HorlogerieLe père de Swatch est mort
Nicolas Hayek s'est éteint lundi à l'âge de 82 ans, a indiqué Swatch Group.
Avec la disparition de Nicolas Hayek, l'industrie suisse perd un grand homme, un visionnaire connu bien au-delà des frontières helvétiques, un entrepreneur au franc-parler, audacieux et jamais à court d'idées. L'émotion est vive.
Le charismatique homme d'affaires «est décédé, d'une manière inattendue, d'un arrêt du coeur alors qu'il travaillait au sein de son entreprise affectionnée», écrit Swatch Group.
Considéré comme le sauveur de l'industrie horlogère suisse dans les années 1980, avec notamment le lancement de la montre plastique Swatch, l'entrepreneur savait comme personne défendre le savoir- faire de son secteur, avec un style parfois empreint de paternalisme.
L'industriel avait soigneusement préparé sa succession en cédant en 2003 à son fils Nick la direction opérationnelle du numéro un mondial de l'horlogerie. L'homme au cigare restait bien présent, installé dans le fauteuil de président de conseil d'administration.
Acteur incontournable de la scène médiatique comme économique, cet immigré libanais devenu milliardaire n'a jamais manifesté l'envie de quitter véritablement les affaires. Il paraissait peu probable que les décisions se prennent sans son assentiment.
Nicolas Hayek a fait de Swatch Group une multinationale générant un chiffre d'affaires annuel de plus de cinq milliards de francs avec quelque 24'000 employés.
Entrepreneur-artiste
L'ancien patron de Swatch Group aimait à se définir comme une sorte d'entrepreneur-artiste. Décoré de la Légion d'honneur et fait citoyen d'honneur de Bienne, Nicolas Hayek estimait qu'un patron devait conserver la fantaisie de son enfance.
Né à Beyrouth en 1928, émigré en France en 1940, puis en Suisse en 1949, l'homme qui obtiendra la nationalité helvétique dirigera dès les années 50 des sociétés. En 1985, il prend le contrôle de la Société suisse de microélectronique et d'horlogerie (SMH), ancêtre de Swatch Group qui comprend de nombreuses marques telles que Swatch, Omega, Tissot, Longines et Breguet.
Le nom de Bienne restera indissociable de celui du patron de Swatch Group. L'ancien président et délégué du conseil d'administration de Swatch Group aura plus globalement contribué à l'essor et à la stabilité économique de l'Arc jurassien.
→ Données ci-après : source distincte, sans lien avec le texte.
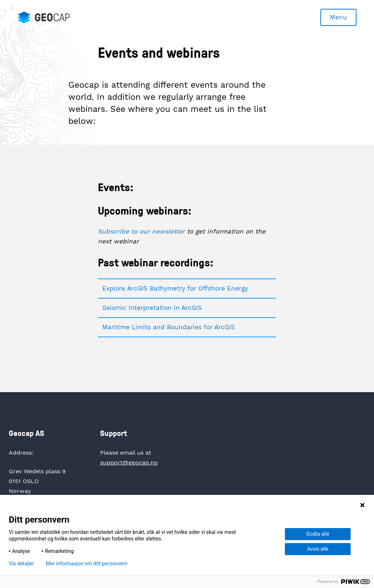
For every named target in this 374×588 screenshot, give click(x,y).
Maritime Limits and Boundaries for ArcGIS (168, 327)
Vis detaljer (21, 564)
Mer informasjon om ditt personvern (86, 564)
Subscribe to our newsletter (141, 231)
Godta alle (318, 534)
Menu (338, 17)
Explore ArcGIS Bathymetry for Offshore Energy (175, 288)
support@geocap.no (129, 462)
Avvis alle (318, 549)
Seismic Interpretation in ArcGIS (152, 308)
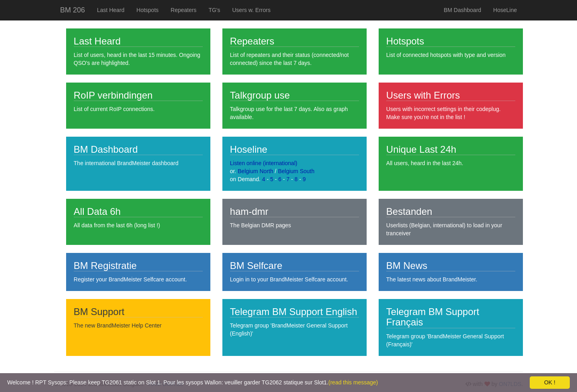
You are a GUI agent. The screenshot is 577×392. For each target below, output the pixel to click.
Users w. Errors (252, 10)
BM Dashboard (462, 10)
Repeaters (184, 10)
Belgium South (296, 171)
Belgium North (255, 171)
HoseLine (505, 10)
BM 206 (73, 10)
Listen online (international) (264, 163)
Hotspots (147, 10)
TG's (214, 10)
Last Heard (111, 10)
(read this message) (353, 382)
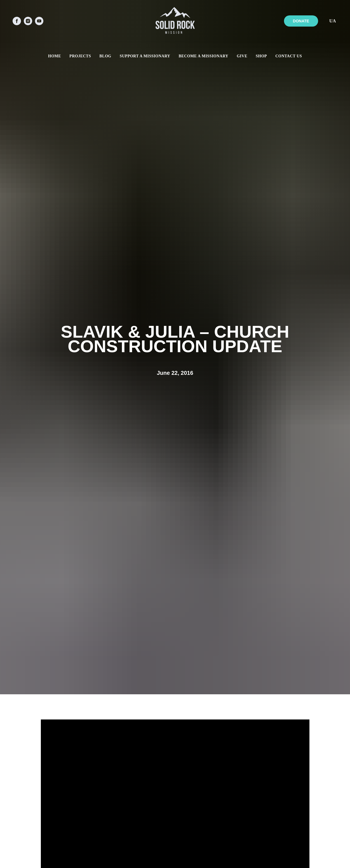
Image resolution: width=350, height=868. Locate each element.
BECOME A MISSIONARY (203, 56)
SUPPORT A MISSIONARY (145, 56)
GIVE (242, 56)
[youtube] (39, 21)
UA (332, 21)
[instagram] (28, 21)
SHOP (261, 56)
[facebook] (17, 21)
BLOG (105, 56)
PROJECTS (80, 56)
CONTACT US (288, 56)
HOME (55, 56)
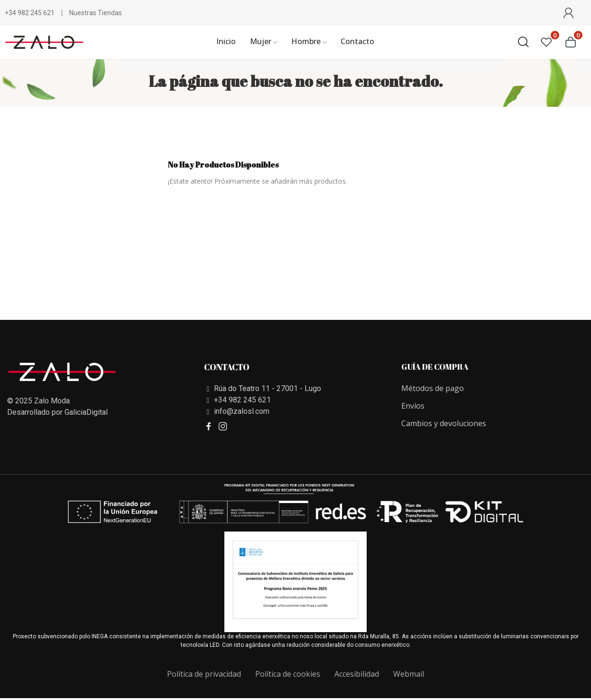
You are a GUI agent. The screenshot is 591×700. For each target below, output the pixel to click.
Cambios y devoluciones (443, 423)
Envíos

S'il se plaisait à faire l'éloge de l'entrepreneur, de l'ouvrier, du créateur, Nicolas Hayek ne mâchait en revanche pas ses mots face au milieu de la finance. Il fustigeait «des banquiers crétins et malhonnêtes», utilisant l'argent pour spéculer ou s'offrir des bonus exorbitants.
Coups de gueule
L'entrepreneur laisse aussi le souvenir de célèbres coups de gueule contre la politique de la Banque nationale suisse (BNS) à qui il reprochait avec vigueur sa politique du franc fort défavorable à l'industrie d'exportation.
L'homme de Swatch Group, célèbre pour ses multiples montres aux poignets, s'était illustré dans d'autres domaines que l'horlogerie. Rêvant d'une voiture propre, il lance l'idée dans les années 90 de la Swatchmobile, qui ne verra finalement pas le jour. Il donnera ensuite naissance à la Smart, modèle au succès très mitigé de DaimlerChrysler.
Il avait également dressé le rapport de faisabilité du projet d'exposition nationale Expo.01, devenu finalement Expo.02.
«Un vide incroyable»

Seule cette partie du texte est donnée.